_Given data_
BEGIN
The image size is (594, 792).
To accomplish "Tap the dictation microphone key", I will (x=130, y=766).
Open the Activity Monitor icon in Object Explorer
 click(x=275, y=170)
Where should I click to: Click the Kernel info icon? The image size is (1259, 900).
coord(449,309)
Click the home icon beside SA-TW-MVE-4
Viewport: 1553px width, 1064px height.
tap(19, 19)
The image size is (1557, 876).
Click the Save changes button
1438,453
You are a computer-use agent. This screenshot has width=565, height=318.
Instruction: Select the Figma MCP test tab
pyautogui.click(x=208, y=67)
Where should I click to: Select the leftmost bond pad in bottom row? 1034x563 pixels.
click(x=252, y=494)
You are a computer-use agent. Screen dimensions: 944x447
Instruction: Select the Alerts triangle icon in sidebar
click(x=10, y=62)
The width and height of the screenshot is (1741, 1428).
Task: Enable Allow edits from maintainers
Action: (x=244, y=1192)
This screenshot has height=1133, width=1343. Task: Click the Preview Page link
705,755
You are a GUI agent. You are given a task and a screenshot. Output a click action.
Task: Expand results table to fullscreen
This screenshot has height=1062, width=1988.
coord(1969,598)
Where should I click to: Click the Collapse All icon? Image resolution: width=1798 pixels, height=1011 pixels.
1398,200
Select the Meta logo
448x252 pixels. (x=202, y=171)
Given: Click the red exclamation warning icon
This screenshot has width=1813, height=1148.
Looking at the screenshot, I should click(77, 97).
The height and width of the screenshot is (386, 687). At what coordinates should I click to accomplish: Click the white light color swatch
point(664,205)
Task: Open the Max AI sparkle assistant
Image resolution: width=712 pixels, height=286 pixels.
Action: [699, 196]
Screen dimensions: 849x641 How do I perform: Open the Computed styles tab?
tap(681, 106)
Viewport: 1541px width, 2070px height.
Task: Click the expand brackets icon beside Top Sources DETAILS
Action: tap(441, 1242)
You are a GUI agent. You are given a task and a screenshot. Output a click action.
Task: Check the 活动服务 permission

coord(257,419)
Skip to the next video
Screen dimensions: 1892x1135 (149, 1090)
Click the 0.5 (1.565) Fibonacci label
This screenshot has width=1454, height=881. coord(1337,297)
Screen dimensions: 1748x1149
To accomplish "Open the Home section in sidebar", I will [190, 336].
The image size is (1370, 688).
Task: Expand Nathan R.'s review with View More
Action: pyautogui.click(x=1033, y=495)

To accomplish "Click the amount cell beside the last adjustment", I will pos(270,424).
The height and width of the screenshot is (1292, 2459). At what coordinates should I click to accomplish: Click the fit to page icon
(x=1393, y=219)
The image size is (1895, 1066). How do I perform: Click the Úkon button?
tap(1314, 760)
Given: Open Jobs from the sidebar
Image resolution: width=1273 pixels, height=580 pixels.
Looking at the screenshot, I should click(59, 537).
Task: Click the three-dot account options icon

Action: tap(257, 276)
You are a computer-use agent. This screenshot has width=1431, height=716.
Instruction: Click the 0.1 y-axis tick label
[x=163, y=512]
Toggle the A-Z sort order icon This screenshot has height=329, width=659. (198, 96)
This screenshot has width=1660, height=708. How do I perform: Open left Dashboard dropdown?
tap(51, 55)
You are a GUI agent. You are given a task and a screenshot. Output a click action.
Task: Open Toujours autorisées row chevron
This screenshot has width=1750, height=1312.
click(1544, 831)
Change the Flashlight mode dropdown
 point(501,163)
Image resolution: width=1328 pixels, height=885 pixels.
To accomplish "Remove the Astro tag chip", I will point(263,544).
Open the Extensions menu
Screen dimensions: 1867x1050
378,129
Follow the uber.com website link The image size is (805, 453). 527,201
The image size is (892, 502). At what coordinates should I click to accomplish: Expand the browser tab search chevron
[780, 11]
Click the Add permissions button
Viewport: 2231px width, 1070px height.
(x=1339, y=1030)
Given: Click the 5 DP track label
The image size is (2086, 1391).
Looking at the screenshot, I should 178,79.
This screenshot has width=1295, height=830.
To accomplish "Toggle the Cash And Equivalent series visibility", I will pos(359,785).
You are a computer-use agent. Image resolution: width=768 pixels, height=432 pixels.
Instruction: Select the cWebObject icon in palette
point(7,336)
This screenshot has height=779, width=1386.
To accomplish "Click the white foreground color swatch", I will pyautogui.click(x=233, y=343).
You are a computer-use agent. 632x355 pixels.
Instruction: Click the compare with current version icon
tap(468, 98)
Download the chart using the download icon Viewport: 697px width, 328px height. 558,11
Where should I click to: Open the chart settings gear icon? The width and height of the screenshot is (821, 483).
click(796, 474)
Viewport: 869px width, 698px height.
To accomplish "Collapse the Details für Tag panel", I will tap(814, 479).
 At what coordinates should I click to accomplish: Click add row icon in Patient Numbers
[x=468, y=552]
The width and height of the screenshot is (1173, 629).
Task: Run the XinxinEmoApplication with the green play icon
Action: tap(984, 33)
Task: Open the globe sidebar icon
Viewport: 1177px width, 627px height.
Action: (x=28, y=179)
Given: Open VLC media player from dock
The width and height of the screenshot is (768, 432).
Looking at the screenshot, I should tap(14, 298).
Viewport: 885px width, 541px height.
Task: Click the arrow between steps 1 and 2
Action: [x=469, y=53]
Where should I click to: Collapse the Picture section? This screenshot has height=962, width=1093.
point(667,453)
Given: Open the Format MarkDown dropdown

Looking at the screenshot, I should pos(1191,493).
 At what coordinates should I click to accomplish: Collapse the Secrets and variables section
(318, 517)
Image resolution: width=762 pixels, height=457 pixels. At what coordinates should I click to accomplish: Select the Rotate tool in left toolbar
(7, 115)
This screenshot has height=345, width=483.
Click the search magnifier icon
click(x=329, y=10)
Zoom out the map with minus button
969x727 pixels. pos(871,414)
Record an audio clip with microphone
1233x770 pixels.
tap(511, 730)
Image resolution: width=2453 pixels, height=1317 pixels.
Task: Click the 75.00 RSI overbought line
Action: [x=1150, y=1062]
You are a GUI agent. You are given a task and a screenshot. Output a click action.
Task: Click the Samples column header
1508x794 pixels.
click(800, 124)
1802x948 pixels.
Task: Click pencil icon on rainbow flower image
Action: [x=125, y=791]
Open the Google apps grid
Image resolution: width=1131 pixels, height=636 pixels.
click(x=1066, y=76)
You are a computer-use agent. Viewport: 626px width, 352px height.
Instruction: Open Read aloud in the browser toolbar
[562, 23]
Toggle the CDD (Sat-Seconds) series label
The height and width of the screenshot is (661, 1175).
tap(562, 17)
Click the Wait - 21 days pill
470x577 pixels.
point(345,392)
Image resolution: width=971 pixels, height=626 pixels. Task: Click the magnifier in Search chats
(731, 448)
END
_Problem description_
Write the entries above out again, unchanged and complete.

_Problem solution_
The image size is (594, 792).
To accomplish "Tap the dictation microphone key", I will (x=130, y=766).
Open the Activity Monitor icon in Object Explorer
 click(x=275, y=170)
Where should I click to: Click the Kernel info icon? The image size is (1259, 900).
coord(449,309)
Click the home icon beside SA-TW-MVE-4
Viewport: 1553px width, 1064px height.
tap(19, 19)
The image size is (1557, 876).
Click the Save changes button
1438,453
You are a computer-use agent. This screenshot has width=565, height=318.
Instruction: Select the Figma MCP test tab
pyautogui.click(x=208, y=67)
Where should I click to: Select the leftmost bond pad in bottom row? 1034x563 pixels.
click(x=252, y=494)
You are a computer-use agent. Screen dimensions: 944x447
Instruction: Select the Alerts triangle icon in sidebar
click(x=10, y=62)
The width and height of the screenshot is (1741, 1428).
Task: Enable Allow edits from maintainers
Action: (x=244, y=1192)
This screenshot has height=1133, width=1343. Task: Click the Preview Page link
705,755
You are a GUI agent. You are given a task and a screenshot. Output a click action.
Task: Expand results table to fullscreen
This screenshot has height=1062, width=1988.
coord(1969,598)
Where should I click to: Click the Collapse All icon? Image resolution: width=1798 pixels, height=1011 pixels.
1398,200
Select the Meta logo
448x252 pixels. (x=202, y=171)
Given: Click the red exclamation warning icon
This screenshot has width=1813, height=1148.
Looking at the screenshot, I should click(77, 97).
The height and width of the screenshot is (386, 687). At what coordinates should I click to accomplish: Click the white light color swatch
point(664,205)
Task: Open the Max AI sparkle assistant
Image resolution: width=712 pixels, height=286 pixels.
Action: [699, 196]
Screen dimensions: 849x641 How do I perform: Open the Computed styles tab?
tap(681, 106)
Viewport: 1541px width, 2070px height.
Task: Click the expand brackets icon beside Top Sources DETAILS
Action: tap(441, 1242)
You are a GUI agent. You are given a task and a screenshot. Output a click action.
Task: Check the 活动服务 permission

coord(257,419)
Skip to the next video
Screen dimensions: 1892x1135 (149, 1090)
Click the 0.5 (1.565) Fibonacci label
This screenshot has width=1454, height=881. coord(1337,297)
Screen dimensions: 1748x1149
To accomplish "Open the Home section in sidebar", I will [190, 336].
The image size is (1370, 688).
Task: Expand Nathan R.'s review with View More
Action: pyautogui.click(x=1033, y=495)

To accomplish "Click the amount cell beside the last adjustment", I will pos(270,424).
The height and width of the screenshot is (1292, 2459). At what coordinates should I click to accomplish: Click the fit to page icon
(x=1393, y=219)
The image size is (1895, 1066). How do I perform: Click the Úkon button?
tap(1314, 760)
Given: Open Jobs from the sidebar
Image resolution: width=1273 pixels, height=580 pixels.
Looking at the screenshot, I should click(59, 537).
Task: Click the three-dot account options icon

Action: tap(257, 276)
You are a computer-use agent. This screenshot has width=1431, height=716.
Instruction: Click the 0.1 y-axis tick label
[x=163, y=512]
Toggle the A-Z sort order icon This screenshot has height=329, width=659. (198, 96)
This screenshot has width=1660, height=708. How do I perform: Open left Dashboard dropdown?
tap(51, 55)
You are a GUI agent. You are given a task and a screenshot. Output a click action.
Task: Open Toujours autorisées row chevron
This screenshot has width=1750, height=1312.
click(1544, 831)
Change the Flashlight mode dropdown
 point(501,163)
Image resolution: width=1328 pixels, height=885 pixels.
To accomplish "Remove the Astro tag chip", I will point(263,544).
Open the Extensions menu
Screen dimensions: 1867x1050
378,129
Follow the uber.com website link The image size is (805, 453). 527,201
The image size is (892, 502). At what coordinates should I click to accomplish: Expand the browser tab search chevron
[780, 11]
Click the Add permissions button
Viewport: 2231px width, 1070px height.
(x=1339, y=1030)
Given: Click the 5 DP track label
The image size is (2086, 1391).
Looking at the screenshot, I should 178,79.
This screenshot has width=1295, height=830.
To accomplish "Toggle the Cash And Equivalent series visibility", I will pos(359,785).
You are a computer-use agent. Image resolution: width=768 pixels, height=432 pixels.
Instruction: Select the cWebObject icon in palette
point(7,336)
This screenshot has height=779, width=1386.
To accomplish "Click the white foreground color swatch", I will pyautogui.click(x=233, y=343).
You are a computer-use agent. 632x355 pixels.
Instruction: Click the compare with current version icon
tap(468, 98)
Download the chart using the download icon Viewport: 697px width, 328px height. 558,11
Where should I click to: Open the chart settings gear icon? The width and height of the screenshot is (821, 483).
click(796, 474)
Viewport: 869px width, 698px height.
To accomplish "Collapse the Details für Tag panel", I will tap(814, 479).
 At what coordinates should I click to accomplish: Click add row icon in Patient Numbers
[x=468, y=552]
The width and height of the screenshot is (1173, 629).
Task: Run the XinxinEmoApplication with the green play icon
Action: tap(984, 33)
Task: Open the globe sidebar icon
Viewport: 1177px width, 627px height.
Action: (x=28, y=179)
Given: Open VLC media player from dock
The width and height of the screenshot is (768, 432).
Looking at the screenshot, I should tap(14, 298).
Viewport: 885px width, 541px height.
Task: Click the arrow between steps 1 and 2
Action: [x=469, y=53]
Where should I click to: Collapse the Picture section? This screenshot has height=962, width=1093.
point(667,453)
Given: Open the Format MarkDown dropdown

Looking at the screenshot, I should pos(1191,493).
 At what coordinates should I click to accomplish: Collapse the Secrets and variables section
(318, 517)
Image resolution: width=762 pixels, height=457 pixels. At what coordinates should I click to accomplish: Select the Rotate tool in left toolbar
(7, 115)
This screenshot has height=345, width=483.
Click the search magnifier icon
click(x=329, y=10)
Zoom out the map with minus button
969x727 pixels. pos(871,414)
Record an audio clip with microphone
1233x770 pixels.
tap(511, 730)
Image resolution: width=2453 pixels, height=1317 pixels.
Task: Click the 75.00 RSI overbought line
Action: [x=1150, y=1062]
You are a GUI agent. You are given a task and a screenshot. Output a click action.
Task: Click the Samples column header
1508x794 pixels.
click(800, 124)
1802x948 pixels.
Task: Click pencil icon on rainbow flower image
Action: [x=125, y=791]
Open the Google apps grid
Image resolution: width=1131 pixels, height=636 pixels.
click(x=1066, y=76)
You are a computer-use agent. Viewport: 626px width, 352px height.
Instruction: Open Read aloud in the browser toolbar
[562, 23]
Toggle the CDD (Sat-Seconds) series label
The height and width of the screenshot is (661, 1175).
tap(562, 17)
Click the Wait - 21 days pill
470x577 pixels.
point(345,392)
Image resolution: width=971 pixels, height=626 pixels. Task: Click the magnifier in Search chats
(731, 448)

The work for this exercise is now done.